Speaking across town to a group of bankers on Monday, Lael Brainard, a member of the Fed’s board of governors who has emerged in recent weeks as one of its most vocal doves, said the Fed still needed to be mindful of “weak and decelerating foreign demand”. It meant policymakers should not take “the strength in the US labour market and consumption for granted”, she said.
“Tighter financial conditions and softer inflation expectations may pose risks to the downside for inflation and domestic activity,” she said. “From a risk-management perspective, this argues for patience as the outlook becomes clearer.”
She also warned that the FOMC “should put a high premium on clear evidence that inflation is moving toward our 2 per cent target” and that “inflation has persistently underperformed relative to our target”.
“Given the currently weak relationship between economic slack and inflation and the persistent, depressing effects of energy price declines and exchange rate increases, we should be cautious in assessing that a tightening labour market will soon move inflation back to 2 per cent,” she said. “We should verify that this is, in fact, taking place.”
In his speech, Mr Fischer on Monday pointed to other lingering problems in the US economy, including a dramatic fall in the rate of productivity growth in the US “and in much of the world” over the past 20 years. “There are few issues more important for the future of our economy, and those of every other country, than the rate of productivity growth,” he said.

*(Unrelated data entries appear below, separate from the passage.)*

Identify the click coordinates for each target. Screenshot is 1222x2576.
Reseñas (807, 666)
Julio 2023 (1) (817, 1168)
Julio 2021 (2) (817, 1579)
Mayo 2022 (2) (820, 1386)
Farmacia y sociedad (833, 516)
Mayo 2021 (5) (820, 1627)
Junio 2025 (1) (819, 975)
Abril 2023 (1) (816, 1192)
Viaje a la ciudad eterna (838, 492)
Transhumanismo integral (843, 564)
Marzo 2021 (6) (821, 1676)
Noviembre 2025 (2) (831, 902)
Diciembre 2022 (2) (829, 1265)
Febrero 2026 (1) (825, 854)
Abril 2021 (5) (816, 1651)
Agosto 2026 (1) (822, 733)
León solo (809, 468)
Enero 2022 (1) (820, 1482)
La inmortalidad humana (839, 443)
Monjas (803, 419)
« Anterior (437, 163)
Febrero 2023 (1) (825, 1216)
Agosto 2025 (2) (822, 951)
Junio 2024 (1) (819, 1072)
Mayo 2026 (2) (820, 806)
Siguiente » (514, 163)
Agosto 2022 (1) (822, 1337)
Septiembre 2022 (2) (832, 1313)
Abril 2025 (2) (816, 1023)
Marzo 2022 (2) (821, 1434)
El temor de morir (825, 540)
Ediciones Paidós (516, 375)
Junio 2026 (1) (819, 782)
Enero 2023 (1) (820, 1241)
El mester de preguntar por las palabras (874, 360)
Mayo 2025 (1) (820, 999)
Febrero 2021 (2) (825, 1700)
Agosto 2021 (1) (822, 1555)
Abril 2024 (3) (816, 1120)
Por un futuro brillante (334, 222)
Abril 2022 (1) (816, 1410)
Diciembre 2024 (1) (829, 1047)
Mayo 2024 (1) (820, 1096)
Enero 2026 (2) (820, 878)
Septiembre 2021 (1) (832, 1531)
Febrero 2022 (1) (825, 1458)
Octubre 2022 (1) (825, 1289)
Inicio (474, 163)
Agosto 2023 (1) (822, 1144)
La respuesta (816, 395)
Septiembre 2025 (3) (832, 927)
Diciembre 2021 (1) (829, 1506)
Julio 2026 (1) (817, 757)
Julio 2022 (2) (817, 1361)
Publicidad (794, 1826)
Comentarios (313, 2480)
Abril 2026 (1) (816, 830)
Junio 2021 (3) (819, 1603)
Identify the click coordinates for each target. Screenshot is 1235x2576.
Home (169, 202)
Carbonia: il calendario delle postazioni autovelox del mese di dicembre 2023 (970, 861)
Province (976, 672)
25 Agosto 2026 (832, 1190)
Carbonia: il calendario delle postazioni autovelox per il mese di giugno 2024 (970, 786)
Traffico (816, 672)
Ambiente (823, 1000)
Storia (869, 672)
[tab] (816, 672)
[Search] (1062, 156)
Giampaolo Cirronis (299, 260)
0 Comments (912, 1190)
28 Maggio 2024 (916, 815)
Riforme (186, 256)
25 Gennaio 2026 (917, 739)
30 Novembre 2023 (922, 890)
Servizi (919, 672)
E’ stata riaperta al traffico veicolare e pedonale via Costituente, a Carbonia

But he also said the Fed and other major central banks still had the capacity to respond to any slowing in the global economy, despite concerns in some quarters about the impact on monetary policy of negative interest rates in Japan and the eurozone on quantitative easing. “I believe that central banks still have the capacity through QE and other measures to run expansionary monetary policies, even at the zero lower bound,” he said.